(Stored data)
━━━━━━━━━━━━━━━━━━━━

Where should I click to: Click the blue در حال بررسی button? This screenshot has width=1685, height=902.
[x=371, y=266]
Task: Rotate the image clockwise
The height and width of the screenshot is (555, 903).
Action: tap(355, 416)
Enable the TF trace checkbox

━━━━━━━━━━━━━━━━━━━━

The task:
From the data above, extract every line in its exact form.

Solution to the exercise:
Where should I click to: Click the blue در حال بررسی button? This screenshot has width=1685, height=902.
[x=371, y=266]
Task: Rotate the image clockwise
The height and width of the screenshot is (555, 903).
Action: tap(355, 416)
Enable the TF trace checkbox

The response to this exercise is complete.